Pedigree of sequenced individuals. The 22 total individuals sequenced form 11 separate trios for mutation analysis. Whole blood was sampled from the 19 individuals in the larger pedigree, whereas cultured fibroblasts were sampled from the three individuals in the standalone trio. Dashed lines connect identical individuals in the pedigree.

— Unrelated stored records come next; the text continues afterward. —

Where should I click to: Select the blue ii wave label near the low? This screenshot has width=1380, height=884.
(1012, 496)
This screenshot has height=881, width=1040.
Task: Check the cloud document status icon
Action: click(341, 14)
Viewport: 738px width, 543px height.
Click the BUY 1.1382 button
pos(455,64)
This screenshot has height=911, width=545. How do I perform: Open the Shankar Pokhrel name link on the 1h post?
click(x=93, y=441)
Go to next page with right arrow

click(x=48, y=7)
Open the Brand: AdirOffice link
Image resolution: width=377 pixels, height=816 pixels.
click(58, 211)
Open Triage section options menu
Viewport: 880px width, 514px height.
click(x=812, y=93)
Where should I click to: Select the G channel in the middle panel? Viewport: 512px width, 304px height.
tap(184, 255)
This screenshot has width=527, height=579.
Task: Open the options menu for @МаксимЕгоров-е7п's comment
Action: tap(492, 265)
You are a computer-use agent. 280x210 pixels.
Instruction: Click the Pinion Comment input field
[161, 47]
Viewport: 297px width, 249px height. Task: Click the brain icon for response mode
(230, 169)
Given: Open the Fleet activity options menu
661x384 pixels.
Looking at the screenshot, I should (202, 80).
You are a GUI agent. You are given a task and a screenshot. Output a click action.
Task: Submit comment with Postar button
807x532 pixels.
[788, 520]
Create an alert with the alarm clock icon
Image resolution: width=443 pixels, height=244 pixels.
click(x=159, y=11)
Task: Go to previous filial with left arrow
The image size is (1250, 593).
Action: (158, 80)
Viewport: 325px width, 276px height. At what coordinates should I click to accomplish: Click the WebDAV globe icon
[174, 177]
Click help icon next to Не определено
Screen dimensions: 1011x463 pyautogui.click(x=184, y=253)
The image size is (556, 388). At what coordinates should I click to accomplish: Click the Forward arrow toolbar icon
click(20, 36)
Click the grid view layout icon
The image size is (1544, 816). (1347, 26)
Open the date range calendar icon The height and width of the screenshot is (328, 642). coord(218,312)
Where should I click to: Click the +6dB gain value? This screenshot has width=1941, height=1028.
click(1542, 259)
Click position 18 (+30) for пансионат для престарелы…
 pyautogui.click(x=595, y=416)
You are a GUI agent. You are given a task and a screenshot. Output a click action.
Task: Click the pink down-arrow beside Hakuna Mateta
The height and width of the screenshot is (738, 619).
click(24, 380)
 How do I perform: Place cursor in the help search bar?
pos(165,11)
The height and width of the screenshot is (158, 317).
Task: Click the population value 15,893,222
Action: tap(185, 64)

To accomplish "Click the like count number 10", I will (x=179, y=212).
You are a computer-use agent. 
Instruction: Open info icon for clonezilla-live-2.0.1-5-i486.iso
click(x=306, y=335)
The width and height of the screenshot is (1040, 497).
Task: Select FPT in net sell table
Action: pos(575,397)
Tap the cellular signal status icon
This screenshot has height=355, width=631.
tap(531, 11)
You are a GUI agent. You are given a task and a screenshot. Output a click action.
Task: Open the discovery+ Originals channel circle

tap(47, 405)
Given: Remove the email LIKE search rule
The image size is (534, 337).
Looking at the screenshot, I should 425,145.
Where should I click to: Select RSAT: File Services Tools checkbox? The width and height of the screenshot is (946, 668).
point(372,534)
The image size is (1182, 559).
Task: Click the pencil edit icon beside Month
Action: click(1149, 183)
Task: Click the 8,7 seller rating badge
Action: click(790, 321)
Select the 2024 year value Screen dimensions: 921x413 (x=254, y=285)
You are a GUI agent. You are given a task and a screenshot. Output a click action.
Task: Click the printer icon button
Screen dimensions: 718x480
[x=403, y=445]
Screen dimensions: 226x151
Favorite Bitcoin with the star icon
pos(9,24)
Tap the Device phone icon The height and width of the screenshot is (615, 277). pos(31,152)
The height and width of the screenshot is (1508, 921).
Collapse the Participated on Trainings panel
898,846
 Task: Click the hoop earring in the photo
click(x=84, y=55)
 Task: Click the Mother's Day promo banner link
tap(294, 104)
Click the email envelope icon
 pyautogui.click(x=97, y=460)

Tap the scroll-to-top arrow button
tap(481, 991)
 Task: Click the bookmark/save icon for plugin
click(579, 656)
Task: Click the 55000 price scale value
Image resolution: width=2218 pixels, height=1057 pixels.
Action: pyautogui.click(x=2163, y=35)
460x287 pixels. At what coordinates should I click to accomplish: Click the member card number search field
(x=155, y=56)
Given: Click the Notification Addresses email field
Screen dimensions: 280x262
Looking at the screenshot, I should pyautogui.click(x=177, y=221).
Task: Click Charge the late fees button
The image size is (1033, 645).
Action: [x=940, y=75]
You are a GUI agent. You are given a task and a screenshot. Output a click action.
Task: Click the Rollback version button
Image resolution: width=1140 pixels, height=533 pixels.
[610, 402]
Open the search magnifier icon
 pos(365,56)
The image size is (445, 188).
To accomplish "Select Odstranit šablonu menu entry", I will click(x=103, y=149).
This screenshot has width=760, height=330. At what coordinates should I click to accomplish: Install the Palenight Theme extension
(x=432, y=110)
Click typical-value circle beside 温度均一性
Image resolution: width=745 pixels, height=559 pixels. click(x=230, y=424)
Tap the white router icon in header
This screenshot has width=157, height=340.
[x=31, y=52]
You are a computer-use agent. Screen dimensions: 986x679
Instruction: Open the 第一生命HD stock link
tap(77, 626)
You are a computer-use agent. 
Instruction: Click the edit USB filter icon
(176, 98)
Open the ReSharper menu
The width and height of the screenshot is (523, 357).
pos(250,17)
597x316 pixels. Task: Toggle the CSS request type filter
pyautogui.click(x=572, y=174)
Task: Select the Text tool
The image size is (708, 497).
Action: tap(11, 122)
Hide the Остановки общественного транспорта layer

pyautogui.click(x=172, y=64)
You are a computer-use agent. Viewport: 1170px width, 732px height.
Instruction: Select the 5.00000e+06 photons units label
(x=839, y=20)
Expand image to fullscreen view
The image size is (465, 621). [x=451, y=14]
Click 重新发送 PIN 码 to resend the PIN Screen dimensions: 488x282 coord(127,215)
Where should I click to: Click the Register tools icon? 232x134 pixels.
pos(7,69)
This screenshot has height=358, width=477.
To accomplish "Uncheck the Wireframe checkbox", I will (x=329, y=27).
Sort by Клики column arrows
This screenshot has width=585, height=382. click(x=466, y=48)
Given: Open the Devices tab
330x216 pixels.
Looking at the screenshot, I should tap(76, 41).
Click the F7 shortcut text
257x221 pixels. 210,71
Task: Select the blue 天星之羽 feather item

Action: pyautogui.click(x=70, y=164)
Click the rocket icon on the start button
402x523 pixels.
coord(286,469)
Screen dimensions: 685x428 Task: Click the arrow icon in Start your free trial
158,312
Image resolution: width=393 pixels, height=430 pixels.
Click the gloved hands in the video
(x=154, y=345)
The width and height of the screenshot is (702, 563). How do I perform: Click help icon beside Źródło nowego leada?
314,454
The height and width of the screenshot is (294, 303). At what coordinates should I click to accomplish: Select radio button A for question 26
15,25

To estimate the per-generation mutation rate, we divided the number of mutations identified in each trio by the observed genome size and corrected for the false-negative rate from our stringent set of filters. We estimated this latter value as the “site callability,” by calculating the fraction of sites that pass our filters from a sample of sites across the genome in each trio (see Materials and Methods; Besenbacher et al. 2019; Wang et al. 2020). This approach produced stable estimates of the mutation rate as the filter stringency was increased (supplementary fig. S2, Supplementary Material online), providing confidence in our estimate. We found the mean per-generation mutation rate in cat to be 0.86 × 10−8 (95% CI: 0.75, 0.97) per bp for parents at an average age of 3.8 years across sexes (♂: 4.7 years, ♀: 2.9 years), compared with 1.29 × 10−8 per bp in humans with an average age of 30.1 years (Jónsson et al. 2017); table 1 shows the rate estimated for each cat trio separately. The mutation rate estimated for the trio using DNA isolated from cultured fibroblasts was not notably different from those using DNA from blood samples.

Table 1.

Mutation Counts and the Per-Generation Mutation Rate.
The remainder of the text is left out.